The answer must be every line from the entries below that contains "input".

INFORMATION GIVEN START

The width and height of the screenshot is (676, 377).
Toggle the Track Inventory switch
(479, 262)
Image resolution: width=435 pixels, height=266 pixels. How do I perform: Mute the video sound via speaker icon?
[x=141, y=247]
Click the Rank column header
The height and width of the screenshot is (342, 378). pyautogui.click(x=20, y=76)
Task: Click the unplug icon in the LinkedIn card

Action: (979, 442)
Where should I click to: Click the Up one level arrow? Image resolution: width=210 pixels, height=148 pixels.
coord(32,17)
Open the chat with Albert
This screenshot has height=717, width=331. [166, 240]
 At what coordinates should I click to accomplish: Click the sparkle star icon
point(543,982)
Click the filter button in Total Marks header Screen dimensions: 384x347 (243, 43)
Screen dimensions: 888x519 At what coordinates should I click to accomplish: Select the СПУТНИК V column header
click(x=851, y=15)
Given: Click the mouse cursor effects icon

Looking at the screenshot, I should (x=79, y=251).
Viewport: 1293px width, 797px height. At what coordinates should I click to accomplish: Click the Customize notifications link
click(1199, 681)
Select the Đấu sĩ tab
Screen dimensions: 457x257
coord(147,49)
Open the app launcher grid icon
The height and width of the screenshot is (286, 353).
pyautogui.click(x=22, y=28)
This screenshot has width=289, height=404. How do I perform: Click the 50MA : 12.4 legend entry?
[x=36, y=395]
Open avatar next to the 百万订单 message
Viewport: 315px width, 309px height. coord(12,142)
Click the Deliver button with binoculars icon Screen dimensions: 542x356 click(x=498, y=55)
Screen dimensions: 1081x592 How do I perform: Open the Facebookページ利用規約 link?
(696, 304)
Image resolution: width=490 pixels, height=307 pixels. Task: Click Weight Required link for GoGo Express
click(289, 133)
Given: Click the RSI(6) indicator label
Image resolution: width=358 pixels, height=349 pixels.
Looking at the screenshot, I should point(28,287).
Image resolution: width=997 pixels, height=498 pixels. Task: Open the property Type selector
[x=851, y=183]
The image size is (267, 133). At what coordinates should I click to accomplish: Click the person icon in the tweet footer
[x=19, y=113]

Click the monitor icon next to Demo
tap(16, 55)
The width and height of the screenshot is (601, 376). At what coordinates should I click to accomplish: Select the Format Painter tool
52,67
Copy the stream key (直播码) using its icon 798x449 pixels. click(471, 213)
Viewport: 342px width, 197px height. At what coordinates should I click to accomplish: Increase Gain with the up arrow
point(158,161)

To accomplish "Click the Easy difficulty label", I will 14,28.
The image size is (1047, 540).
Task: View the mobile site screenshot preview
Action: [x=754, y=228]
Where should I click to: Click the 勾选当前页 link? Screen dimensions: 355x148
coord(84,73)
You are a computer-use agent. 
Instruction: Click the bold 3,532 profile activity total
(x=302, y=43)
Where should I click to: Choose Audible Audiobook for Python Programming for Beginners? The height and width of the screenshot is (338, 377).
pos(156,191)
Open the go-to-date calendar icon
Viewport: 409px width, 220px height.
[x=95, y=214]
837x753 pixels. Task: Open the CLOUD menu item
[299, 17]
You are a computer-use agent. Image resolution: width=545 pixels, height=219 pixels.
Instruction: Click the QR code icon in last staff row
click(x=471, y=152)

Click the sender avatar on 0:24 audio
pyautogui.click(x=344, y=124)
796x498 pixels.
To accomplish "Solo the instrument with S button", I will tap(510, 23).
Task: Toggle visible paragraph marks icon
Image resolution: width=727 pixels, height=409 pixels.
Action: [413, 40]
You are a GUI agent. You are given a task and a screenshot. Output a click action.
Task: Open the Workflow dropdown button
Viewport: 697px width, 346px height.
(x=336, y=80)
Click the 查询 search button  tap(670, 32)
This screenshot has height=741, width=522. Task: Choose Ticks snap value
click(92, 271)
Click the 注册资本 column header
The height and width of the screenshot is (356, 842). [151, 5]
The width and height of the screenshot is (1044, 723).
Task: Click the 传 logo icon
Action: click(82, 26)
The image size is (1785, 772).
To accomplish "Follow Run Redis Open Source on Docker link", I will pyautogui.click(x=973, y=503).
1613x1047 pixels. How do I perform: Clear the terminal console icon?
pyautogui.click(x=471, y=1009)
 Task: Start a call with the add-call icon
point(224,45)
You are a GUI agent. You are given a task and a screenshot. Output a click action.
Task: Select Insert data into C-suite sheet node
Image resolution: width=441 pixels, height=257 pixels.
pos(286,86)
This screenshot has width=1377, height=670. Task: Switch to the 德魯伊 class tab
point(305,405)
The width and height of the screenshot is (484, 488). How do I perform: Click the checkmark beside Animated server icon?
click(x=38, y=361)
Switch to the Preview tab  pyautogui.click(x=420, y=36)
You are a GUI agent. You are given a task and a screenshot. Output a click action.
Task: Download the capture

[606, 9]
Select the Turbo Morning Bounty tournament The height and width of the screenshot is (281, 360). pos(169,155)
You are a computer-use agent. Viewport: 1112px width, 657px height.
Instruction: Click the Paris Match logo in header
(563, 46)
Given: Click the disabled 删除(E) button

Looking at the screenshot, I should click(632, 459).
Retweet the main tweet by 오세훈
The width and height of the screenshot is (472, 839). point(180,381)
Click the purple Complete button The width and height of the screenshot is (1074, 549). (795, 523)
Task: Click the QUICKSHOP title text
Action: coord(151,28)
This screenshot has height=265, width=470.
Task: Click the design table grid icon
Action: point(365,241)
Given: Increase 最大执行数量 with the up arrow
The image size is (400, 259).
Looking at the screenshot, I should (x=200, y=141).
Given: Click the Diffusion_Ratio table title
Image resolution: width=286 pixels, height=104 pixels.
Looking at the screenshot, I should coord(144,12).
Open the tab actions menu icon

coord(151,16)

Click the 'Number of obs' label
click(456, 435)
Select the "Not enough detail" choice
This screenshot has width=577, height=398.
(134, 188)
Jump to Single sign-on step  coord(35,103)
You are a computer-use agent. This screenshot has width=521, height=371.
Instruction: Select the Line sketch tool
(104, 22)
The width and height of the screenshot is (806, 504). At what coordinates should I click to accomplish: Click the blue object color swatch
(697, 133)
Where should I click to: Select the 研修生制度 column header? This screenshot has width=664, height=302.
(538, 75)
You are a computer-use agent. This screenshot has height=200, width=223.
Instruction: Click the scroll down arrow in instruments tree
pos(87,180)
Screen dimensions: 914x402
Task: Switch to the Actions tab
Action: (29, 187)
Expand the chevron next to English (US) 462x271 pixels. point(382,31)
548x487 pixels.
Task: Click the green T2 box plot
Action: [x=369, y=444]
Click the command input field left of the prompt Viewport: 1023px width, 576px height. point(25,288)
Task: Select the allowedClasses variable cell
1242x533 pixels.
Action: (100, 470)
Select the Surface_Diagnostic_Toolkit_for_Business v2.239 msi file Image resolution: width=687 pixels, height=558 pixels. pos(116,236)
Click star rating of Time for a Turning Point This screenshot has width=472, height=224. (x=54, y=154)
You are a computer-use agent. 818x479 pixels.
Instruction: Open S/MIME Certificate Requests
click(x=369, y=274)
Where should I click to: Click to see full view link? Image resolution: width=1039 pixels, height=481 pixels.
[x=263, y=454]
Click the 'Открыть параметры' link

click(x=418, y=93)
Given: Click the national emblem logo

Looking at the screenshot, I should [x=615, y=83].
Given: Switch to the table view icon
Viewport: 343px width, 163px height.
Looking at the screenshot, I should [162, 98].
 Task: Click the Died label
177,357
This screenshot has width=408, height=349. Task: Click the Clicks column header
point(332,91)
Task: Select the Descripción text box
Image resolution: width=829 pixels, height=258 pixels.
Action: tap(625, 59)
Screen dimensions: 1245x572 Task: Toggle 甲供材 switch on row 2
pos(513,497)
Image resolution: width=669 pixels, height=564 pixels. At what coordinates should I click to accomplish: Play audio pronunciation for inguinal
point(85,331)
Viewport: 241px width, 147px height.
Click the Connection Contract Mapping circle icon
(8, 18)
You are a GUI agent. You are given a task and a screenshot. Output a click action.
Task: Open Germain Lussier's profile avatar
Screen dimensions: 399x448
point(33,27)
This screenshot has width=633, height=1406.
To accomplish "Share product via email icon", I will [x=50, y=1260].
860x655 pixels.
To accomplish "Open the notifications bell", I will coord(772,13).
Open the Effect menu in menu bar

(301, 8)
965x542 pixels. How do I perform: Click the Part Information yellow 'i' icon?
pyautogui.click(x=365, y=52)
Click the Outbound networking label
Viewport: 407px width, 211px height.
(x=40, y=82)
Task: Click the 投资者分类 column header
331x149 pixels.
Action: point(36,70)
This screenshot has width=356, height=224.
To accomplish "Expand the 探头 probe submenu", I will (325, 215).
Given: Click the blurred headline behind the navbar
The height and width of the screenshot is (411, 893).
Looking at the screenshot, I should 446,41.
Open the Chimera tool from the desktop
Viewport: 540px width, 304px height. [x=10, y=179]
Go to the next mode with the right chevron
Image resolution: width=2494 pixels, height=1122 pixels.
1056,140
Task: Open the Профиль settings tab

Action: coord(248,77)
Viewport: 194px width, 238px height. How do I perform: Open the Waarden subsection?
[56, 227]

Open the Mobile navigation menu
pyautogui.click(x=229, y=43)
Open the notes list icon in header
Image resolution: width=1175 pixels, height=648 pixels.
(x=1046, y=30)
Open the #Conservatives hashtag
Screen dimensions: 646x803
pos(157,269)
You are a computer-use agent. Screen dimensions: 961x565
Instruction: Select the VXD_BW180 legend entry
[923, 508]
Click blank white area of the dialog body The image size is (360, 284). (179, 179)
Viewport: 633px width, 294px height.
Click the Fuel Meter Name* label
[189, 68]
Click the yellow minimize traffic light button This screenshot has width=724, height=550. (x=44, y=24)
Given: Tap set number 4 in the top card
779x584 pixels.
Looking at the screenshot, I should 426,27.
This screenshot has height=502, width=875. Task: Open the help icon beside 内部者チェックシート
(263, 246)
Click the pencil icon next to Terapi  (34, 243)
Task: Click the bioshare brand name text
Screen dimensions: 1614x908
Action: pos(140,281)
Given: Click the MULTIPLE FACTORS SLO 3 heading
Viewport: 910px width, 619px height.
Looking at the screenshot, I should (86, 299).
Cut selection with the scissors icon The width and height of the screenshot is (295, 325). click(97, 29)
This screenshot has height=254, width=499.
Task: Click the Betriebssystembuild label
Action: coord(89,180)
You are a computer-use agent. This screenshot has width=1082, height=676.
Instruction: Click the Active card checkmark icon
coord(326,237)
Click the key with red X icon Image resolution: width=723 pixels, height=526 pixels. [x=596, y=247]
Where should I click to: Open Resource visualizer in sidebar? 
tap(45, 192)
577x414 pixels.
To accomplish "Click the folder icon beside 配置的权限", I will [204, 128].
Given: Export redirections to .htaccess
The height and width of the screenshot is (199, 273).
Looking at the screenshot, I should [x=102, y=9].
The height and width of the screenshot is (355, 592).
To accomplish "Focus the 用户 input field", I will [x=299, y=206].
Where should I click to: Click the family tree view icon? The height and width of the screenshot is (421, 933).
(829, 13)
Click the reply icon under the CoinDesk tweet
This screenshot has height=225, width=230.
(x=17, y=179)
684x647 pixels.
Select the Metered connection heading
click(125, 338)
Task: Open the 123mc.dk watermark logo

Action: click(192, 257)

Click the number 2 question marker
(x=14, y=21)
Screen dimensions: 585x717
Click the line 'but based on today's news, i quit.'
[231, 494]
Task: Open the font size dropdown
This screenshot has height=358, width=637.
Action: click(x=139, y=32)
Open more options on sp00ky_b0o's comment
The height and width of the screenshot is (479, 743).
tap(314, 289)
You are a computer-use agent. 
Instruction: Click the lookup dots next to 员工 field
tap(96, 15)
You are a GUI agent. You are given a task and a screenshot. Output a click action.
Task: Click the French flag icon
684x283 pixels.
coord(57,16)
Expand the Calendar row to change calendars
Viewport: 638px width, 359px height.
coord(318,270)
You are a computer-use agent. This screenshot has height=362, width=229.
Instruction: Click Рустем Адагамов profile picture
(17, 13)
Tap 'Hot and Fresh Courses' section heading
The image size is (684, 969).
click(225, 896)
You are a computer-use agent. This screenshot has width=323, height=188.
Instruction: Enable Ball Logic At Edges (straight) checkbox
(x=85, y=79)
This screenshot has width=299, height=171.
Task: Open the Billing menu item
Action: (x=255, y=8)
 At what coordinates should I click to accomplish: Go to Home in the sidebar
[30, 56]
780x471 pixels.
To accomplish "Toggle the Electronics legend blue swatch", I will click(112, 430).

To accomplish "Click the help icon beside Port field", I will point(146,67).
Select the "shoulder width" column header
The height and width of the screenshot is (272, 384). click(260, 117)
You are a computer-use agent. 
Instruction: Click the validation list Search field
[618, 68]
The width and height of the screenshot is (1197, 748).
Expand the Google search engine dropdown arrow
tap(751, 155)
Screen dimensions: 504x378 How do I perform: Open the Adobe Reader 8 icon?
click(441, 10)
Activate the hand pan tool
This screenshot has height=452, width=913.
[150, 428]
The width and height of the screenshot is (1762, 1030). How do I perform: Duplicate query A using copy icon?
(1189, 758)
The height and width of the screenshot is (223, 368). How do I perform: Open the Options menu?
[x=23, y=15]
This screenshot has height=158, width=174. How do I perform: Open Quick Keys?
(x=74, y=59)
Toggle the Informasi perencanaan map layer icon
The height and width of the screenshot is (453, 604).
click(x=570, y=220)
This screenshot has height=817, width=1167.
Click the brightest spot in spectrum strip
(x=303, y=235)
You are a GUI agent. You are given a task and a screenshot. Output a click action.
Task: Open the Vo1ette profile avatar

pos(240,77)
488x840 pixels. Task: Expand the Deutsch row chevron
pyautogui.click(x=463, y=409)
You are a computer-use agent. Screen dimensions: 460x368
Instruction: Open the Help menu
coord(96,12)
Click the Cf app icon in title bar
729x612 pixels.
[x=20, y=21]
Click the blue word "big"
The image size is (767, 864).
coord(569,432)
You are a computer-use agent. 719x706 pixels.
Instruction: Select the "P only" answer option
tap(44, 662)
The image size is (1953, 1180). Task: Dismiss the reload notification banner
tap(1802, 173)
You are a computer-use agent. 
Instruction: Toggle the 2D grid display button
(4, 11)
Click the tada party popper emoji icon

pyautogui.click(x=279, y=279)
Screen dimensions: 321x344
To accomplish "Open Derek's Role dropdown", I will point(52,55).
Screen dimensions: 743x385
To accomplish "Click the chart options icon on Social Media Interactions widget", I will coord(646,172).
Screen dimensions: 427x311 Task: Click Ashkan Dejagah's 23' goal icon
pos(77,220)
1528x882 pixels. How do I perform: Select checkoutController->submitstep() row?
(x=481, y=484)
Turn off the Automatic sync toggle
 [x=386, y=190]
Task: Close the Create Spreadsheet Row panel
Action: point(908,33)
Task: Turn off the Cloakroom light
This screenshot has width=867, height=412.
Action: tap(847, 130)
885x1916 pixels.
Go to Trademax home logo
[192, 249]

INFORMATION GIVEN END

TASK RESPONSE:
Click the command input field left of the prompt Viewport: 1023px width, 576px height. point(25,288)
To accomplish "Focus the 用户 input field", I will [x=299, y=206].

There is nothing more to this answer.